Emre Konuk

Mutluluk: 5 Gerekli Unsur

Mutluluğumuzu arttıracağını düşündüğümüz çoğu şey yanlış yönlendirmelerden kaynaklanan bilgiler ve genelde de çoğu tümüyle yanlış.

Genel olarak mutluluğun yolu zenginlik veya başarıdan geçmiyor. Sağlık veya iyi olmaktan da.

Bize mutlu olmanın, zayıf olmanın veya para kazanmanın yollarını göstereceğini iddia eden programlara büyük yatırımlar yapıyoruz. Bunlar için hem zaman hem de para harcayarak sonunda daha mutlu olacağımızı düşünerek hevesleniyoruz.

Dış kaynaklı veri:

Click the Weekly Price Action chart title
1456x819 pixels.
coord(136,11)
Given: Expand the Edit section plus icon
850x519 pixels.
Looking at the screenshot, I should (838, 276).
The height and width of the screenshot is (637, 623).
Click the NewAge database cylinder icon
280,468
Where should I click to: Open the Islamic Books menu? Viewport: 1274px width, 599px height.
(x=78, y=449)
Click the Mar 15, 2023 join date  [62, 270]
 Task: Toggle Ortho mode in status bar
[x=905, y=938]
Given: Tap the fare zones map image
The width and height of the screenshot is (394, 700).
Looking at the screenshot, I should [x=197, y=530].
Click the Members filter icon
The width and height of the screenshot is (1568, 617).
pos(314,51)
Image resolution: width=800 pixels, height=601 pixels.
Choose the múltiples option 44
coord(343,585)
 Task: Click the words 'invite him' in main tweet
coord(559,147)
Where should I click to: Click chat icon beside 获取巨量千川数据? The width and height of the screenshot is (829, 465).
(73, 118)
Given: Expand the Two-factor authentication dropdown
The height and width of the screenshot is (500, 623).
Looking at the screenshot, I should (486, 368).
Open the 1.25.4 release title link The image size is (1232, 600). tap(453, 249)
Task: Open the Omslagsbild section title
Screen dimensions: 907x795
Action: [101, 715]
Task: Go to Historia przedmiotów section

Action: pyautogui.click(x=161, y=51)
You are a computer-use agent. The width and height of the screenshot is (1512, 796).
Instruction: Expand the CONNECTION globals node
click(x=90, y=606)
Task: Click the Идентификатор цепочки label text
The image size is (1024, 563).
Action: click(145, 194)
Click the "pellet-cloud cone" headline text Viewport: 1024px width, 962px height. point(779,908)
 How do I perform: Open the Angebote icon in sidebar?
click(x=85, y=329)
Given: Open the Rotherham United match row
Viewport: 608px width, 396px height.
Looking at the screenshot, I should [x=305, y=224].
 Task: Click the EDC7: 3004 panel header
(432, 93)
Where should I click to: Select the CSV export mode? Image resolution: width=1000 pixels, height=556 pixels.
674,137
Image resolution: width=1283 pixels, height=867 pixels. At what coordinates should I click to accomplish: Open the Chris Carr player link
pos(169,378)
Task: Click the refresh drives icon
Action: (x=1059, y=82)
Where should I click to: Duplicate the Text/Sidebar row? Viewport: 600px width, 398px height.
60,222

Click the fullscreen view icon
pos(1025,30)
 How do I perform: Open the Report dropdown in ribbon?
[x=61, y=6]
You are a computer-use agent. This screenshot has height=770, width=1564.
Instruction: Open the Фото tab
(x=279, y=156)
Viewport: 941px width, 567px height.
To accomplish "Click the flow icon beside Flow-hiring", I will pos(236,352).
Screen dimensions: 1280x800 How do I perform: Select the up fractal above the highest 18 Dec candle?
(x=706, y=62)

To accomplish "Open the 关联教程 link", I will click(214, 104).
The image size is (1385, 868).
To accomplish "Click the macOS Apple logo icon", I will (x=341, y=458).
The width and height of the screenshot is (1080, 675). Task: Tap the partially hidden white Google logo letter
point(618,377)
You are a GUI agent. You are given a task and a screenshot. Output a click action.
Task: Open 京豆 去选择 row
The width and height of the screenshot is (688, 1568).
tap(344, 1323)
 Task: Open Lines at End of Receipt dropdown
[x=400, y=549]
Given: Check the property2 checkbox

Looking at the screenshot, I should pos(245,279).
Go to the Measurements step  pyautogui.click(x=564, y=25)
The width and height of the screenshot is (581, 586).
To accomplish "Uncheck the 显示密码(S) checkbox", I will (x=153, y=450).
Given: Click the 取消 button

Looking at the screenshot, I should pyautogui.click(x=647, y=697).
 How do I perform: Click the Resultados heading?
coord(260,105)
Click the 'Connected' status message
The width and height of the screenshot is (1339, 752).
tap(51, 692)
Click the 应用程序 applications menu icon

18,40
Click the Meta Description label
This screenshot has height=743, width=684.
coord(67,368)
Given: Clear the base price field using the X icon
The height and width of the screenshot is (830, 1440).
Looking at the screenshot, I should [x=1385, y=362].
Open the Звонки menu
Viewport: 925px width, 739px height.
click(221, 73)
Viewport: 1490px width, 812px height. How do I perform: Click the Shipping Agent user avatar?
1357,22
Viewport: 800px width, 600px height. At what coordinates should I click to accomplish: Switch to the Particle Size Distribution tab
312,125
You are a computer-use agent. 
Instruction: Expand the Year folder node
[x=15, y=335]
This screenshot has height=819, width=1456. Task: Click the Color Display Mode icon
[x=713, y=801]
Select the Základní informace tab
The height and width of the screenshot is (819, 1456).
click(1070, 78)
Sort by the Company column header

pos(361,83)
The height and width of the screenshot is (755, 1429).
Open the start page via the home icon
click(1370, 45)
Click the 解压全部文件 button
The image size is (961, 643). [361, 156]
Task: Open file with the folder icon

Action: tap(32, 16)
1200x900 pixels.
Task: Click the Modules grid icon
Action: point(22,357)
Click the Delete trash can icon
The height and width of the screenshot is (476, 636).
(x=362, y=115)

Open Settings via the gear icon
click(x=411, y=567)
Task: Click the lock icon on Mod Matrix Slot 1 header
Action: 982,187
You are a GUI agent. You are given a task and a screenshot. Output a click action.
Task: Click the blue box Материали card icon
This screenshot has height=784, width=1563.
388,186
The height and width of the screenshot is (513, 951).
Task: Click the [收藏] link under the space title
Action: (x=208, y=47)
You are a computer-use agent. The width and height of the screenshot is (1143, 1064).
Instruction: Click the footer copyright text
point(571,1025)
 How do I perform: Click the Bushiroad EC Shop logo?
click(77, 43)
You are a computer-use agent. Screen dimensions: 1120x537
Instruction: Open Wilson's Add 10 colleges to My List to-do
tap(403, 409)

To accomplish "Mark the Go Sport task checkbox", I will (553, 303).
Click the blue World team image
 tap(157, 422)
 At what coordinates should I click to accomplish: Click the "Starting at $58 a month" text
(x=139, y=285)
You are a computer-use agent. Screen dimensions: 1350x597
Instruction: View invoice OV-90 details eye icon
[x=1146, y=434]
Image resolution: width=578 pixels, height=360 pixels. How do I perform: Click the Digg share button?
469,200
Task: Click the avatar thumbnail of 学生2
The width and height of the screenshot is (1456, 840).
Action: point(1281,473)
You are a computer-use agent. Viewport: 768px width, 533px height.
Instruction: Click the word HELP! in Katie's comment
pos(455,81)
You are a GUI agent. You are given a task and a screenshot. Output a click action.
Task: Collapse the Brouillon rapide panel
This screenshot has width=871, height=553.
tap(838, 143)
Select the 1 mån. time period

Fakat bir süre, genelde tek bir alanı ele alarak bizi mutlu etmeye çalışan bu yöntemler, hayatımızın diğer alanlarıyla çatıştığı için vazgeçiyoruz.

Hayatımızın sadece bir alanına odaklanmak, diğer alanlara zarar vermemize yol açıyor: Daha verimli bir iş hayatı kovalarken,  kariyerine fazla odaklanan ve özel yaşamı sorun haline gelen biri gibi. Sosyal yaşamımızı canlandırarak, arkadaşlarımıza zaman ayırdığımızda da, kariyer alanı düşüşe geçebiliyor. Buradan da anlayacağımız; yaşamımızın değişik alanları birbirinden bağımsız değil, birbirlerine sıkı sıkı bağlıdırlar.

Peki, yaşamı gerçekten değerli kılan şey nedir? Gallup araştırmacıları, 150’den fazla ülkede yaptıkları kapsamlı bir araştırmada kişilere genel anlamda yaşamdan doyum alarak yaşamanın ve mutluluğun kaynağını sormuşlar. İnsanların çoğu sağlık ve zenginlik diye cevap vermiş.

Bu ön araştırmadan sonra, bu sorunun gerçek cevabını ortaya çıkartmak için bir yolculuğa çıkmışlar. Hedefleri, “Mutluluk Bulucusu” diye adlandırdıkları bir değerlendirme aracını oluşturmak olmuş. Bu aracı oluşturabilmek için, son 50 yılda oluşturdukları soruları değişik ülkelerde, değişik dillerde ve yaşam koşullarında sormuşlar. Bu araştırmanın sonunda, doyum alarak sürdürülen ve mutlu olduğumuz bir yaşamı birinci derecede belirleyen 5 farklı faktör ortaya çıkmış. Bu faktörler; gelişen ve doyum sağlanan bir yaşamı, acı çekilen bir yaşamdan ayıran ve değiştirebileceğimiz olgulardan oluşan evrensel faktörlerdir.  Evrensel denme nedeni bütün kültürlerde ortak olmasıdır.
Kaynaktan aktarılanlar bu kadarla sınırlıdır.